Question

If $\frac{2^{m+n}}{2^{n-m}}=16$ and $\frac{3^p}{3^n}=81,a=2^{\frac{1}{10}}$, then $\frac{a^{2m+n-p}}{(a^{m-2n+2p}{)}^{-1}}=?$

• A. $2$
• B. $\frac{1}{4}$
• C. $9$
• D. None of the above

Answer 1

Answer: (D)

Given:

$\frac{2^{m+n}}{2^{n-m}}=16$,

$\frac{3^p}{3^n}=81$,

$a=2^{\frac{1}{10}}$.

Lets take $\frac{2^{m+n}}{2^{n-m}}=16$

We know that

$\frac{a^m}{a^n}$ = $a^{m-n}$

$\Rightarrow \frac{2^{m+n}}{2^{n-m}}$= $2^{2m}$

$\Rightarrow 2^{2m}$ = 16 = $2^4$

When bases are equal, Powers are Equal

$\Rightarrow 2m=4$

$\Rightarrow m=2$ ---(1)

Now, lets take, $\frac{3^p}{3^n}=81$

$\Rightarrow 3^{p-n}=3^4$

$\Rightarrow p-n=4$ [Since, When bases are equal, Powers are Equal.]

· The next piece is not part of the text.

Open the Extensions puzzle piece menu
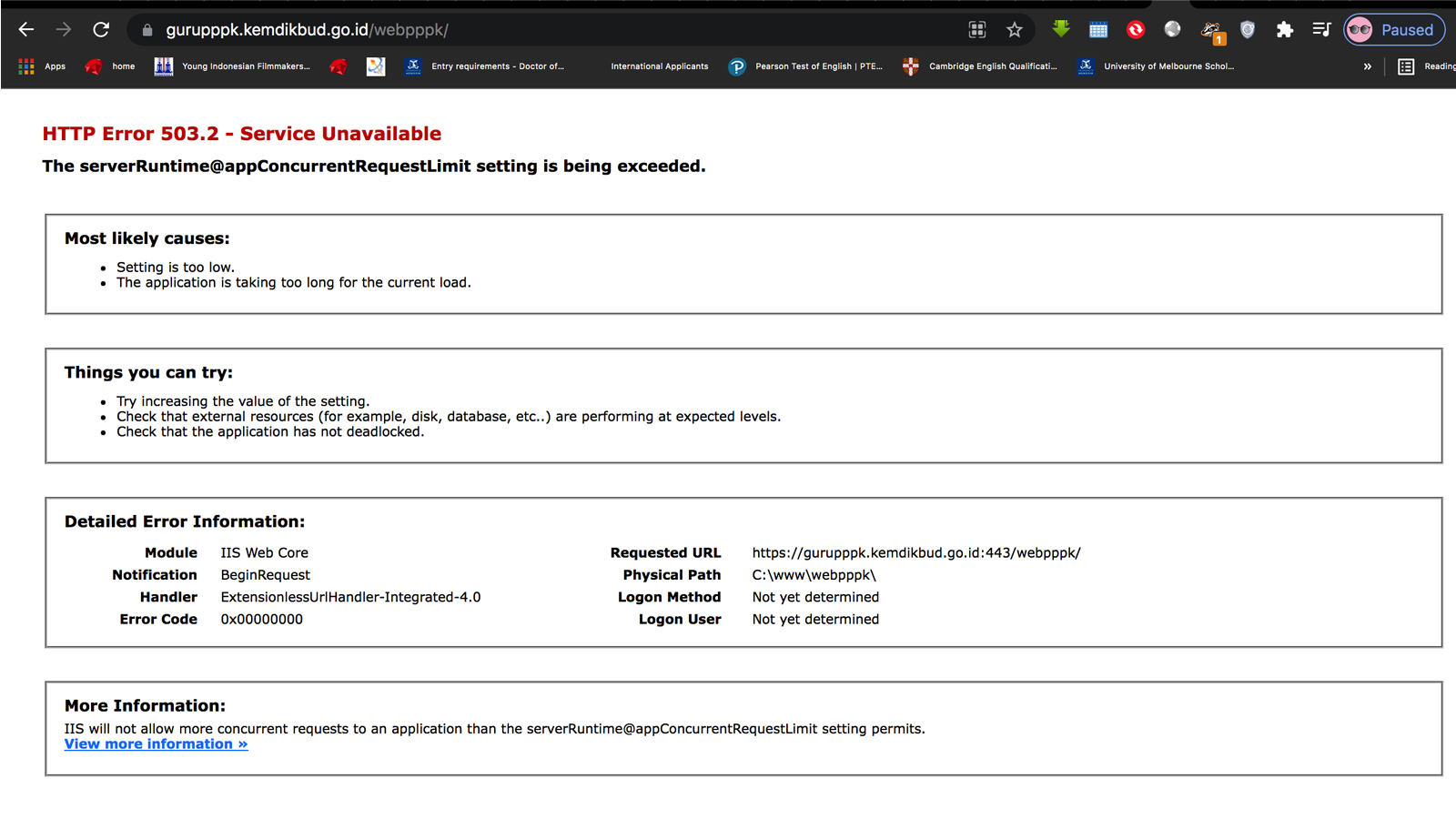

$\Rightarrow n-p=-4$ ---(2)

Lets evaluate $\frac{a^{2m+n-p}}{(a^{m-2n+2p}{)}^{-1}}$

$\frac{a^{2m+n-p}}{(a^{m-2n+2p}{)}^{-1}}$

$=\frac{a^{2m+n-p}}{a^{-m+2n-2p}}$

$=a^{2m+n-p-(-m+2n-2p)}$

$=a^{2m+n-p+m-2n+2p}$

$=a^{3m-n+p}$

$=a^{3m-(n-p)}$

$=a^{3\left(2\right)-(-4)}$

$=a^{10}$

$=(2^{\frac{1}{10}}{)}^{10}$ [$\because a=2^{\frac{1}{10}}$]

$=2^{\frac{1}{10}\times 10}$

$=2$

$\therefore \frac{a^{2m+n-p}}{(a^{m-2n+2p}{)}^{-1}}=2$

Hence, Option A is correct.